10 China AI4Science stocks after MGI’s Physical AI

Published on: Jul 5, 2026
Author: Jian Wu

MGI’s new Physical AI push is not a lab curiosity. It is a commercialization path for autonomous science at industrial scale, and it lands squarely in China’s wheelhouse: hardware-native AI, automation platforms, and cost-down manufacturing. With ProtoPilot and BioLab Bench, China is positioning AI agents to move from screens to instruments—turning instructions into code, code into machine operations, and machine outputs into validated scientific results. For investors, this is the bridge between foundation models and real-world ROI.
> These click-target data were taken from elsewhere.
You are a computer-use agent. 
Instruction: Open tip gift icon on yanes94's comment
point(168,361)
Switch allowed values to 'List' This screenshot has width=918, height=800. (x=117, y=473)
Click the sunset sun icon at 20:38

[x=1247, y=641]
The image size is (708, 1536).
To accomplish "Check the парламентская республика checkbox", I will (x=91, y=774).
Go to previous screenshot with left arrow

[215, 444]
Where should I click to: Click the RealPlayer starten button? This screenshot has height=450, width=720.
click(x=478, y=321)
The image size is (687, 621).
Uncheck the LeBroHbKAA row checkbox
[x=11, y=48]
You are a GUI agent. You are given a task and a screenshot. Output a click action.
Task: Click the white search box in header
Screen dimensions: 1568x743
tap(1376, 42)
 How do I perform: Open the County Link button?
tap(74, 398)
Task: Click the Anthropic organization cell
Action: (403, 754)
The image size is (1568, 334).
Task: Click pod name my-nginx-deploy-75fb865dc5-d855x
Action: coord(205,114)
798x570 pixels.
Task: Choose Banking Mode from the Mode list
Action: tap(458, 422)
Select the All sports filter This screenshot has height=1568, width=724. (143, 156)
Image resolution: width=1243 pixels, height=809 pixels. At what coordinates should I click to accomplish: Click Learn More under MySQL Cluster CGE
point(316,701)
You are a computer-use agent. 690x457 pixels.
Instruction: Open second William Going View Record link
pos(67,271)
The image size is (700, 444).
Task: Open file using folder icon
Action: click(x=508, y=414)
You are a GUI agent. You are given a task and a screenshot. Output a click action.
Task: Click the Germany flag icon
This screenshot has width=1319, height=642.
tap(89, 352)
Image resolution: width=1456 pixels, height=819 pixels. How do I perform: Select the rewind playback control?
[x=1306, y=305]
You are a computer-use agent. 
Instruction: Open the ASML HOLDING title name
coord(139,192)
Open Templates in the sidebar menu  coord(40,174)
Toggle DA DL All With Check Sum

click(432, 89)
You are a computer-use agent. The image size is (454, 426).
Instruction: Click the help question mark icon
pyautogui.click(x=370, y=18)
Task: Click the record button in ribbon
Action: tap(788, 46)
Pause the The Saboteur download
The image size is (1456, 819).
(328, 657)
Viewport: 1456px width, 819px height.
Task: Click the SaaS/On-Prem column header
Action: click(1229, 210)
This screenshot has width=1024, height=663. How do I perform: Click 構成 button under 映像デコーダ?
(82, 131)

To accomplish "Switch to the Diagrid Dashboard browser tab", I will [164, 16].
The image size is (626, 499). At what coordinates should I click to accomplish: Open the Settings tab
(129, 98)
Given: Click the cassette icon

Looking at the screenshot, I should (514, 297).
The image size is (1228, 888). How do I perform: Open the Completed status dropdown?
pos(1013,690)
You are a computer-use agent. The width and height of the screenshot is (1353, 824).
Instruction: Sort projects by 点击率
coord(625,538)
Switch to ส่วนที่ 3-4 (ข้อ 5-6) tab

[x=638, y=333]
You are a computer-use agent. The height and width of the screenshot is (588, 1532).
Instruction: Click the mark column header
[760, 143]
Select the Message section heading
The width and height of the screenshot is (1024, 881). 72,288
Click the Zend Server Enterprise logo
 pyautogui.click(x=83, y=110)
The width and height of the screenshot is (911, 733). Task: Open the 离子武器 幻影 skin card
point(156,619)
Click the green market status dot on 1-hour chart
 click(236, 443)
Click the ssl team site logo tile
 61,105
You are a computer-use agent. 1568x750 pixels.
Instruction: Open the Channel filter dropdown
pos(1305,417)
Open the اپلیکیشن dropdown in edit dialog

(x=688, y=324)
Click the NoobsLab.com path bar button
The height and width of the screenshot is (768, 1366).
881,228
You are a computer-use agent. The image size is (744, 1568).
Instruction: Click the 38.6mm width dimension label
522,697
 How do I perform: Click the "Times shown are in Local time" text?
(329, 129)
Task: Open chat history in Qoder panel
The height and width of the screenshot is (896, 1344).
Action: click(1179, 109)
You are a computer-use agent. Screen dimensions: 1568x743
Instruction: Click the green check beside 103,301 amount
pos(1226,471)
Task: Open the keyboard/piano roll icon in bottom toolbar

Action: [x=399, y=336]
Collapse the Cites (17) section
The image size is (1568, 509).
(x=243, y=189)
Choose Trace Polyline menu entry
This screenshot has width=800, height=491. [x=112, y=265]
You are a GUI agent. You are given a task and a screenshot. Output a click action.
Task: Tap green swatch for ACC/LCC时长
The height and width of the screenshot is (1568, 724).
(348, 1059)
Physical AI moves from hype to deployment

The headline is straightforward: Genoria AI, an MGI subsidiary, and the Shanghai AI Laboratory unveiled ProtoPilot, a self-improving multi-agent system that translates experimental intent into device execution, and BioLab Bench, a first-of-its-kind evaluation framework that scores agents on end-to-end lab performance. ProtoPilot posted 52.38 percent on ProtocolQA, approaching human expert levels around 54 percent, and demonstrated self-correction in wet-lab workflows. The pair form a closed loop—Design2Protocol to Protocol2Code to Device Execution to Wet-Lab Feedback—geared for reproducibility. The difference versus pure text LLMs is material. This is an agent that knows the lab is a place with constraints, queues, and error signals, not a chat window. For CROs, pharma discovery shops, core facilities, and hospital labs, that means less time translating intent into instrument scripts and more time pushing candidates forward.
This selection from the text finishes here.